Results of a one-way ANOVA of the four groups with post hoc tests (Least Squared Differences) on the SA-EPS scale not covaried for age or CPZE showed that men with EOS had significantly higher scores on the SA-EPS than women with EOS (P=0.007) and that women with LOS had more EPS than women with EOS (P=0.038). Results of a one-way ANOVA of the four groups with post hoc tests (Least Squared Differences) on the AIMS not covaried for age or CPZE showed that men with EOS had significantly greater dyskinesia than men with LOS (P=0.008) and women with EOS (P=0.035), and that women with LOS had a trend toward having higher AIMS scores than men with LOS (P=0.096)

Our study showed that women with late-onset schizophrenia and men with early-onset schizophrenia had more severe dyskinesia than women with early-onset schizophrenia and men with late-onset schizophrenia, despite the remarkable similarity on most critical variables associated with TD and independent of differences in age, duration of illness, or daily neuroleptic dose. Most studies have noted that as the duration of illness (reflecting length of neuroleptic use) increases, the prevalence and severity of TD increase. Although this might explain the higher AIMS scores in men with EOS (mean duration of illness, 31 years), women with LOS had an average duration of illness of only 9 years, which was comparable to that of men with LOS (7 years). Therefore, the greater severity of dyskinesia in women with LOS must be attributed to something other than duration of illness. The marked decline in estrogen at menopause may put women who manifest schizophrenia later in life at a higher risk of more severe dyskinesia. Lower levels of estrogen have been associated with greater psychopathology in women with schizophrenia,¹⁶ and treatment with estrogen has been reported to decrease psychopathology.¹⁷ Some studies,¹⁸ but not others,¹⁹ have found that TD decreases with estrogen treatment. Women with EOS were also postmenopausal, yet they did not have AIMS scores as high as those of women with LOS. Whereas postmenopausal women with LOS and with EOS may both be at higher risk of developing more severe dyskinesia than men because of estrogen loss associated with menopause, the higher mean daily dose of neuroleptic seen in women with EOS may have masked dyskinesia that might otherwise have been present.

To better understand why men with EOS had elevated scores on the AIMS, we analyzed the proportion of patients who met DSM-III-R or DSM-IV criteria for past alcohol abuse or dependence, as well as smoking history. More men with EOS had histories of alcohol abuse or dependence (45%) than men with LOS (25%), women with EOS (22%), or women with LOS (11%). This difference was nearly significant (χ²=7.148, P=0.067). More men with EOS had ever smoked (84%) compared with the other three groups (54%, 63%, 63%, respectively) (χ²= 21.724, P=0.001). A history of alcohol dependence or abuse has been shown to be associated with increased risk of TD,² and some, but not all, studies have found that smoking is related to the development of TD.²⁰ Therefore, it is possible that the higher proportion of positive histories of alcohol and smoking use may have contributed to the higher AIMS scores in the men with EOS.

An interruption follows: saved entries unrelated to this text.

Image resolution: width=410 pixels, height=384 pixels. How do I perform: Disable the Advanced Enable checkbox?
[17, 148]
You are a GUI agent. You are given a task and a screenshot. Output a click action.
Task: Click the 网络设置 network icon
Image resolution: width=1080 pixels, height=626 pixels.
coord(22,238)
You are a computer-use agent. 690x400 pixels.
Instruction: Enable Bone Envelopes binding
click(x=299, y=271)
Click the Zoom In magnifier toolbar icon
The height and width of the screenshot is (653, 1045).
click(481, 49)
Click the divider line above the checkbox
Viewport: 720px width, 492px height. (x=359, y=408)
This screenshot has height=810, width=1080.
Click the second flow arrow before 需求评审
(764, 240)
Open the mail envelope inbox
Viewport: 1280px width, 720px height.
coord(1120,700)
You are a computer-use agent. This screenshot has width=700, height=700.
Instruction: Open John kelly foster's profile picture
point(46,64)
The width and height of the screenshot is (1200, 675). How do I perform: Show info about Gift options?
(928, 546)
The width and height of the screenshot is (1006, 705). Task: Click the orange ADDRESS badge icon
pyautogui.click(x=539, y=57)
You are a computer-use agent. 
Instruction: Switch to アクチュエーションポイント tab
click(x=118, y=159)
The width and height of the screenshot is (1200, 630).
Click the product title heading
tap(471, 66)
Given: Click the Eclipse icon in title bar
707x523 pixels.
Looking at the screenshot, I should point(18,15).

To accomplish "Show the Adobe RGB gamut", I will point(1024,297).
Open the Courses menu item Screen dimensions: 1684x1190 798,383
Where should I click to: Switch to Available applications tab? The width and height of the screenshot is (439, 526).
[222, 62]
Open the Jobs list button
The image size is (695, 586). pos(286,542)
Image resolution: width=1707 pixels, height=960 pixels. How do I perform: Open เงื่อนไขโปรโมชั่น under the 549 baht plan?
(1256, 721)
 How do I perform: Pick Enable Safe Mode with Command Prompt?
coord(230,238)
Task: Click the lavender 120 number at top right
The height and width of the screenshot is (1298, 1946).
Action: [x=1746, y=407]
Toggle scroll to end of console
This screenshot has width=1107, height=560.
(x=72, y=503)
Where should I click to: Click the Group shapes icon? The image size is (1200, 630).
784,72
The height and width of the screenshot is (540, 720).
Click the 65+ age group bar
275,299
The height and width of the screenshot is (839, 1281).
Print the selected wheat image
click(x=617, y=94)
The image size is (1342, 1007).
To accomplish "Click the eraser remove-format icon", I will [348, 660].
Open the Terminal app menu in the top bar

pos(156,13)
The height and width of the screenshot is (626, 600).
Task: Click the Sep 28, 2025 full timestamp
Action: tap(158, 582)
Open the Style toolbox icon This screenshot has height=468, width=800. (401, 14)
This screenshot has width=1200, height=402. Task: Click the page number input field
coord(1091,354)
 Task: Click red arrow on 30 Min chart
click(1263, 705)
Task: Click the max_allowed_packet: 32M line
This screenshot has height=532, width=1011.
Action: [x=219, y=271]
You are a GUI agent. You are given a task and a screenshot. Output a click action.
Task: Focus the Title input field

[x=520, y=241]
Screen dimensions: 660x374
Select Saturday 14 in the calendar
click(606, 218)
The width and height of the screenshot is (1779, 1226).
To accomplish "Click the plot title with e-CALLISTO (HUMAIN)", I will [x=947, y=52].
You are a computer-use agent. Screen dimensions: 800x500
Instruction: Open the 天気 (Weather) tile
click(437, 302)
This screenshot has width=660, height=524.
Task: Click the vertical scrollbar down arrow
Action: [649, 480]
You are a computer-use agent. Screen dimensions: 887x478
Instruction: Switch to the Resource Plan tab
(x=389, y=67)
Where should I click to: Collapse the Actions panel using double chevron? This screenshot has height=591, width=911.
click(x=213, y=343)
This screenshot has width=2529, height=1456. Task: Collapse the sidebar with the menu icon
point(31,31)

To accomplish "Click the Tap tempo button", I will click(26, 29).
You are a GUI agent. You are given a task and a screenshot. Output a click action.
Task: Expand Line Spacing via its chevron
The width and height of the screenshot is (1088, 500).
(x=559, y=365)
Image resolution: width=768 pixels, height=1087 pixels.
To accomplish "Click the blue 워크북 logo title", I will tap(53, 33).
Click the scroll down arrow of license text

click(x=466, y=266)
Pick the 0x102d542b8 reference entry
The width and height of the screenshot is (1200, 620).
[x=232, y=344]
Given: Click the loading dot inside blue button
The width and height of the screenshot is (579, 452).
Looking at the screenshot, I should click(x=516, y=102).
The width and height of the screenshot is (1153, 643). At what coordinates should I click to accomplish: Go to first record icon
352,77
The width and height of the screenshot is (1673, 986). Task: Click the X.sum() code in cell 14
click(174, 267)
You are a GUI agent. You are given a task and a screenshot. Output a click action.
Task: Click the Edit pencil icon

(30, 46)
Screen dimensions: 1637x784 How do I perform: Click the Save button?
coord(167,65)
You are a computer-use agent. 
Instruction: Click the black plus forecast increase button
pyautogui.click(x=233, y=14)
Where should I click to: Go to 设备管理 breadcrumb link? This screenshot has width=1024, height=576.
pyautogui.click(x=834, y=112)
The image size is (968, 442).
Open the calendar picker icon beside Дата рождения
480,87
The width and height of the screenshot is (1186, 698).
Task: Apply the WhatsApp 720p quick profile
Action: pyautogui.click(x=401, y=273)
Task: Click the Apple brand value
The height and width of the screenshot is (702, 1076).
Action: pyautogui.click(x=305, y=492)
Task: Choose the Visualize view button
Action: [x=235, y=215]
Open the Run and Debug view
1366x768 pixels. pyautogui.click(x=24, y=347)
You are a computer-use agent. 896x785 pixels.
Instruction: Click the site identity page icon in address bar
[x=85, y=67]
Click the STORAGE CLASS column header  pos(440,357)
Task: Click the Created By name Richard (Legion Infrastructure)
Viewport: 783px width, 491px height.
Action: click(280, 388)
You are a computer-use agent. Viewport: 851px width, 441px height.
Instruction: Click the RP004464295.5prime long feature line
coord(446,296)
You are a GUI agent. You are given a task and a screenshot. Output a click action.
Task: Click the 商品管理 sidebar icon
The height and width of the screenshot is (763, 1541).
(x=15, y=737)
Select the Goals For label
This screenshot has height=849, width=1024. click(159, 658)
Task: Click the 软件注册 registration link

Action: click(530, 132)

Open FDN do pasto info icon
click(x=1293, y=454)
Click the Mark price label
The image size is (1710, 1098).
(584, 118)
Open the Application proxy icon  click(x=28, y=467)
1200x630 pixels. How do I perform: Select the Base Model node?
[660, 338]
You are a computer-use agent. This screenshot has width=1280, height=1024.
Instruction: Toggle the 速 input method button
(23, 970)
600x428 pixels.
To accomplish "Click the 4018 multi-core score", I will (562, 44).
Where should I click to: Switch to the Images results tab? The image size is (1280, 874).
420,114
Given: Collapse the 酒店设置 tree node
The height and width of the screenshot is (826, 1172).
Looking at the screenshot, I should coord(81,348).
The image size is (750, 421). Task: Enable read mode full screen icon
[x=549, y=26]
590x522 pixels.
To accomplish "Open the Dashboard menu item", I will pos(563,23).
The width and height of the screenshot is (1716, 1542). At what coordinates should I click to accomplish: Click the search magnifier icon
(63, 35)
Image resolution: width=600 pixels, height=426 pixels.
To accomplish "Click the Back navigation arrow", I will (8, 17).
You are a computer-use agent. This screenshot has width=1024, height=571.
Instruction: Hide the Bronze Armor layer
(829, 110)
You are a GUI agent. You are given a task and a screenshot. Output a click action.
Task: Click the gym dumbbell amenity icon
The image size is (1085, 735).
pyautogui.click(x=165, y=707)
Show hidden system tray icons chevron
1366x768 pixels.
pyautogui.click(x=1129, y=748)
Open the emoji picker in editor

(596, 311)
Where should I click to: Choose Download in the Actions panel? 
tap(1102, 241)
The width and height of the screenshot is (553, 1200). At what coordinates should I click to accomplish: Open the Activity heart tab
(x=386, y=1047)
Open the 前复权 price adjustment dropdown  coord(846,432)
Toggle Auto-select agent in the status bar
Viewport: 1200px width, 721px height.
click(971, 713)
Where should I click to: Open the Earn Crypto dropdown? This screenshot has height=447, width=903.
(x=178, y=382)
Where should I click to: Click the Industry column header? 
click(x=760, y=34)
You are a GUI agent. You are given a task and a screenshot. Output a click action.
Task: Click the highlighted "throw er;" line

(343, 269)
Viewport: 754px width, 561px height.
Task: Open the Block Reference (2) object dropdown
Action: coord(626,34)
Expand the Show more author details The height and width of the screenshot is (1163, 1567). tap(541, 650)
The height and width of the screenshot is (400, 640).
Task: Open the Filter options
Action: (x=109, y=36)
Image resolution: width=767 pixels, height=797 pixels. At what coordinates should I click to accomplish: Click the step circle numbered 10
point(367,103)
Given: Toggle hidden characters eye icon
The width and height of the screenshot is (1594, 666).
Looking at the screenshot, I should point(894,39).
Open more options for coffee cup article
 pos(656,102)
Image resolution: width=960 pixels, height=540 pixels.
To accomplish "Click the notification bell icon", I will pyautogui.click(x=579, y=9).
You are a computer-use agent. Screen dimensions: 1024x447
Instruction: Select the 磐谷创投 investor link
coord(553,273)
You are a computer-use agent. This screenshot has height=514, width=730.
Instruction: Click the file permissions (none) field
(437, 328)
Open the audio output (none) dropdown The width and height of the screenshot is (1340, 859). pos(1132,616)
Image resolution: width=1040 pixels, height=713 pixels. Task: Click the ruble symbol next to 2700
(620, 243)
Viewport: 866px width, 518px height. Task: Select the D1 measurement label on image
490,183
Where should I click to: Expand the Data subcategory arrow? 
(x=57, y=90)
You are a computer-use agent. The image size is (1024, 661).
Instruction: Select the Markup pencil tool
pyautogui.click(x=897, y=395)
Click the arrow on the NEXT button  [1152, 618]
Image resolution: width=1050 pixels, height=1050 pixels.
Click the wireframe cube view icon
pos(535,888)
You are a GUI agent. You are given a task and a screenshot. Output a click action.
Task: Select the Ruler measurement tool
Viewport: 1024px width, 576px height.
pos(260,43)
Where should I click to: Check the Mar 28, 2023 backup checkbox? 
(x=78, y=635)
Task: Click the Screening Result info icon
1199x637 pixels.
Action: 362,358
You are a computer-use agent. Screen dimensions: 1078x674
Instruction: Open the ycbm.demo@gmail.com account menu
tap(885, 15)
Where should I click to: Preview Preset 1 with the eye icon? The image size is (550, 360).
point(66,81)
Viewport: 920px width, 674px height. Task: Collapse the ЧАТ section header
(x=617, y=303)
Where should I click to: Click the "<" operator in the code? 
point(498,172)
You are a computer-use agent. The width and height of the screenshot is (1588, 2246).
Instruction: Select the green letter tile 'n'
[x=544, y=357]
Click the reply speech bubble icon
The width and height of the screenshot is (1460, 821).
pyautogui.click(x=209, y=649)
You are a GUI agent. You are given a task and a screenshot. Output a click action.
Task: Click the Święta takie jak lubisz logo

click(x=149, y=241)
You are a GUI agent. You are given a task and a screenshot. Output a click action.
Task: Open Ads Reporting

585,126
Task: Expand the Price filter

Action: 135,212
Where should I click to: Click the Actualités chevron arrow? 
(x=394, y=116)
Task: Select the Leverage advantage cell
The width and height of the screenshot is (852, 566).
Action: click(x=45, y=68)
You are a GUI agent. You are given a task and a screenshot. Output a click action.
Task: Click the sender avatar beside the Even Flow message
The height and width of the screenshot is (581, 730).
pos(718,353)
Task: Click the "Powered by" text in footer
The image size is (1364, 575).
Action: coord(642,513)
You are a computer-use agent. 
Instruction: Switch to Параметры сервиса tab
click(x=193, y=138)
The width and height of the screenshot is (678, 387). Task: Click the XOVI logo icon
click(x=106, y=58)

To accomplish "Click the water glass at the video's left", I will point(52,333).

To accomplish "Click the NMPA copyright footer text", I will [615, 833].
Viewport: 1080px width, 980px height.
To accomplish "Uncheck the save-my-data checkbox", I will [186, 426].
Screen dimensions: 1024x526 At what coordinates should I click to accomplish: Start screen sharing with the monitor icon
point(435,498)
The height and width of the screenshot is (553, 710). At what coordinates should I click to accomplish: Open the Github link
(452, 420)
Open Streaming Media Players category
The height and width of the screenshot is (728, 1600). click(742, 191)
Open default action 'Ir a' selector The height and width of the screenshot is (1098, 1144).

There are several limitations to our study. This was a cross-sectional study, and therefore it could only indirectly assess the relationship between estrogen and severity of dyskinesia. A longitudinal study of dyskinesia before and after menopause would test our hypothesis more directly. Second, the sample size for women, especially the LOS group, was small (n=10) because a Veterans Affairs Medical Center with a predominantly male patient population was a major site of patient recruitment. Finally, we relied on duration of illness as a proxy measure for length of neuroleptic treatment. Nonetheless, these results suggest that menopausal status, in addition to length of neuroleptic treatment and alcohol and smoking history, may contribute to the risk for developing severe TD.

This work was supported, in part, by National Institute of Mental Health Grants MH43693, MH51459, MH45131, MH49671, MH01580; the National Alliance for Research on Schizophrenia and Depression; and the U.S. Department of Veterans Affairs.